The Albert Park (North) air raid shelter is a rectangular concrete structure comprising a heavy floor slab, which is covered with bitumen, and a flat roof supported by concrete piers. The original floor slab is still evident through the bitumen cover. The shelter is unpainted, and the soffit shows evidence of hasty removal of the blast walls; some reinforcing steel is visible protruding downwards.
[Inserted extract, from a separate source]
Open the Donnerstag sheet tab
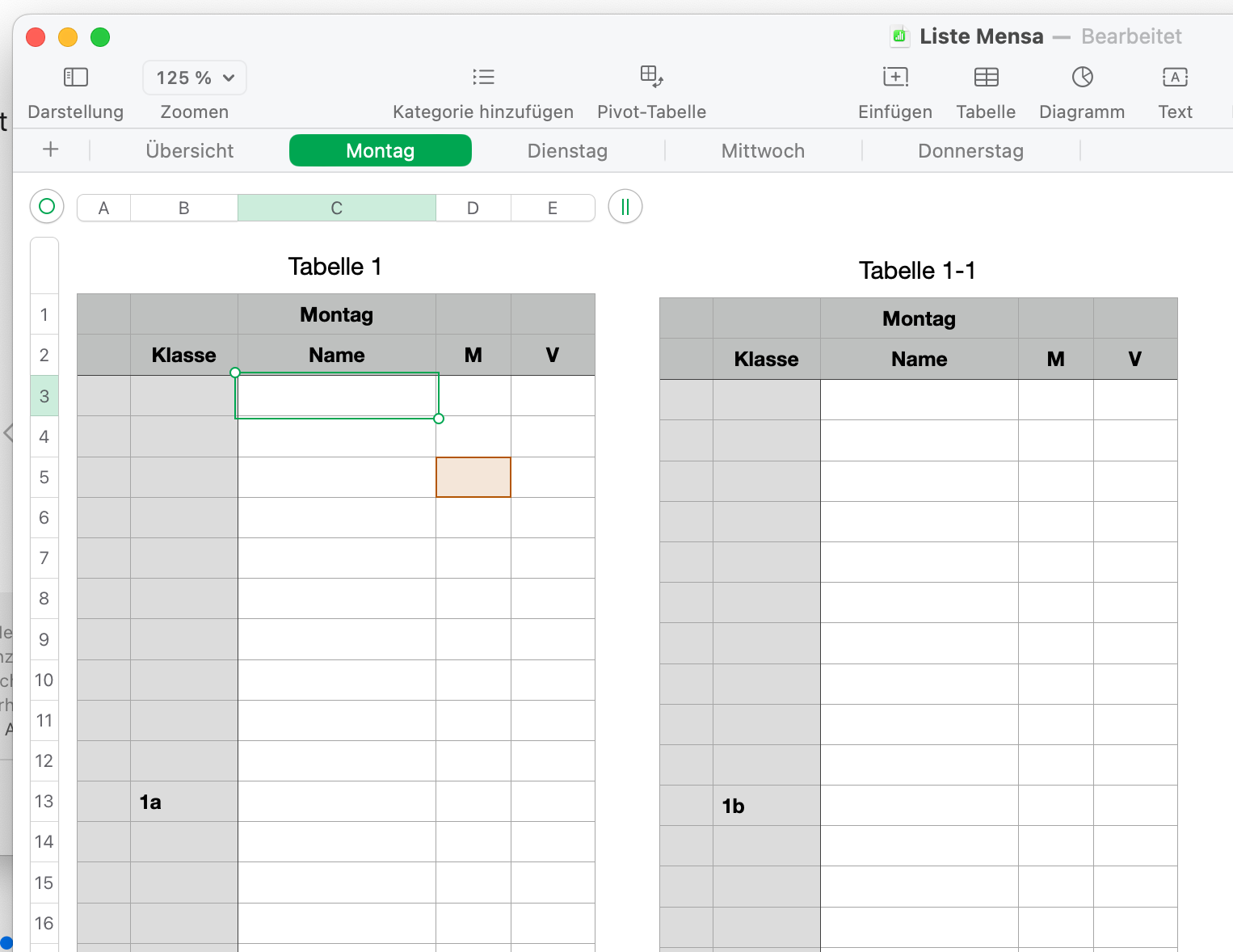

It stands on the footpath to the northeast corner of Albert Park with the canopies of large trees overhanging the shelter.

== Heritage listing ==
Albert Park (North) air raid shelter was listed on the Queensland Heritage Register on 31 May 2005 having satisfied the following criteria.

The place is important in demonstrating the evolution or pattern of Queensland's history.

The Albert Park (north) air raid shelter is important as a part of the Air Raid Precaution activities that were implemented for the defence of Brisbane during World War II. Designed to afford protection to the civilian population of Brisbane in the event of air raid attacks or other emergencies, the air raid shelter located on the footpath to the north-east corner of Albert Park is important in demonstrating the impact of World War II on the civilian population of Brisbane.

The place demonstrates rare, uncommon or endangered aspects of Queensland's cultural heritage.

Although many air raid shelters were constructed during World War II in Queensland, comparatively few survive. Also, there are not many types of structures built by the Brisbane City Council during World War II, for wartime purposes, which survive.

The place is important in demonstrating the principal characteristics of a particular class of cultural places.

The shelter's solid construction, rectangular shape, and its siting near a population concentration, demonstrate the principal characteristics of a World War II Brisbane public air raid shelter.

The place is important in demonstrating a high degree of creative or technical achievement at a particular period.

The Albert Park (north) air raid shelter, now used as a shade shelter, demonstrates the secondary uses that were part of the original design intention. The shelter is a durable example of innovative design and use of concrete technology during World War II.

The place has a special association with the life or work of a particular person, group or organisation of importance in Queensland's history.

The air raid shelter is important as an example of the wartime work of the City Architect's Office and particularly the work of City Architect F.G. Costello.